The recipe appears in the recently published The Book Club Cookbook, Revised Edition: Recipes and Food for Thought from Your Book Club’s Favorite Books and Authors by Judy Gelmen & Vicki Levy. 

According to Parade, Kate Beckinsale and her daughter wouldn't say no to those sandwiches:
"I loved all the E. Nesbit books like Five Children and It and The Enchanted Castle. As I got older, we had a real craze in our country called The Secret Diary of Adrian Mole, which everybody was really into. I was reading Jane Eyre when I was 11 and I loved that. Actually, my daughter read Jane Eyre when she was 11, too."
The Haworth clamper is again in the news in the Daily Mail.
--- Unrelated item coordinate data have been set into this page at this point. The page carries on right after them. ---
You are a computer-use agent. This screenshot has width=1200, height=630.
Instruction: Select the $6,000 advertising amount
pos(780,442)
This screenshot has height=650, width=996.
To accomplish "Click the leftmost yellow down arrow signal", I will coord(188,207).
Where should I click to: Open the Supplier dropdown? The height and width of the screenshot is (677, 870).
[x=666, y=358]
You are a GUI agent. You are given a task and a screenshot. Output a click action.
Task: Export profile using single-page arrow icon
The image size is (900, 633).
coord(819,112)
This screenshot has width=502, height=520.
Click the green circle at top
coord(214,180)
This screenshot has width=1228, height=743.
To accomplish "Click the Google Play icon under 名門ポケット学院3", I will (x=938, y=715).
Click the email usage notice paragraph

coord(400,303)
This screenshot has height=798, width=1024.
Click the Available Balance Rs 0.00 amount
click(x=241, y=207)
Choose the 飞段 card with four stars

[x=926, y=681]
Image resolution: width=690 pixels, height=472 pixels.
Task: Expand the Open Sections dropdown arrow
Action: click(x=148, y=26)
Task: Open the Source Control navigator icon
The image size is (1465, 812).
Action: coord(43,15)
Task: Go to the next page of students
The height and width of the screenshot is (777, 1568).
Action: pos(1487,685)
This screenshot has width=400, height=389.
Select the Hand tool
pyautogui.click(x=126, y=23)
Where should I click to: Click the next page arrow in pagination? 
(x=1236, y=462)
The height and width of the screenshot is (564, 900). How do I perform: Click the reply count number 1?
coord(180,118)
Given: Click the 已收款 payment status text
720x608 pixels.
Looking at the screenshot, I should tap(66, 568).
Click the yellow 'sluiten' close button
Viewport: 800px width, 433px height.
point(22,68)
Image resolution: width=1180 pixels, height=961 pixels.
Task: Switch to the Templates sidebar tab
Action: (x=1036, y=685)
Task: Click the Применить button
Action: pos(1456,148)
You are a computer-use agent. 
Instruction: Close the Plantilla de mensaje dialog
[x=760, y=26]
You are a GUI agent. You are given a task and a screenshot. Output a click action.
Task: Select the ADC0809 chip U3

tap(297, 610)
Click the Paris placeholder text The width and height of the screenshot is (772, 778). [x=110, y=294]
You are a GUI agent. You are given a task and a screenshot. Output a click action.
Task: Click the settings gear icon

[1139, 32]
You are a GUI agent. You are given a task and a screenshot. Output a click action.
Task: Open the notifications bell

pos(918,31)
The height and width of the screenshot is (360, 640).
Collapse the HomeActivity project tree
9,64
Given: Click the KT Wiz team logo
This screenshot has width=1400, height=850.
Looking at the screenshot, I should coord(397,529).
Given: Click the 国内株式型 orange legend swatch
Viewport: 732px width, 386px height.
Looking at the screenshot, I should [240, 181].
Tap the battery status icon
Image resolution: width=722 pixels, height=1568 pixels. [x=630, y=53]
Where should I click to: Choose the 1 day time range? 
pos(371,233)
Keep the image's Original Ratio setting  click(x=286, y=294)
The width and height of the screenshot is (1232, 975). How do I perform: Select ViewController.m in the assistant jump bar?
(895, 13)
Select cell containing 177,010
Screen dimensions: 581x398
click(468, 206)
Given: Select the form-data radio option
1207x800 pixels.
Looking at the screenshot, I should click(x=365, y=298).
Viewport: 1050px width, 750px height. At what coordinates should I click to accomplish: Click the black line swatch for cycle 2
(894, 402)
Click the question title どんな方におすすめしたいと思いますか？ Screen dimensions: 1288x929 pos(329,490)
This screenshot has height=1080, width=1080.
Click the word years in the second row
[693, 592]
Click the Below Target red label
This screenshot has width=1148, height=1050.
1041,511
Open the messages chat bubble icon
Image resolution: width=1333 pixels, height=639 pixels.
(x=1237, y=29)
And also locally, Grough reports something for which no car is needed:
A mountain rescue team is challenging walkers to complete a 45-mile route to help it raise funds.
Rossendale and Pendle Mountain Rescue Team Pendle Way in a Day event will see entrants tackle the 72km length of the trail non-stop – a route that typically takes three or four days. [...]
The Pendle Way is a circular route ranging from limestone meadows to rugged millstone grit moorland. It passes through hamlets, villages and towns associated with the Pendle Witches and the literary Brontë sisters. (Liz Roberts)
MOster & The Woman posts briefly about Jane Eyre 2011 and Miss Moss posts about several 'costume dramas' locations including Haddon Hall and the moors.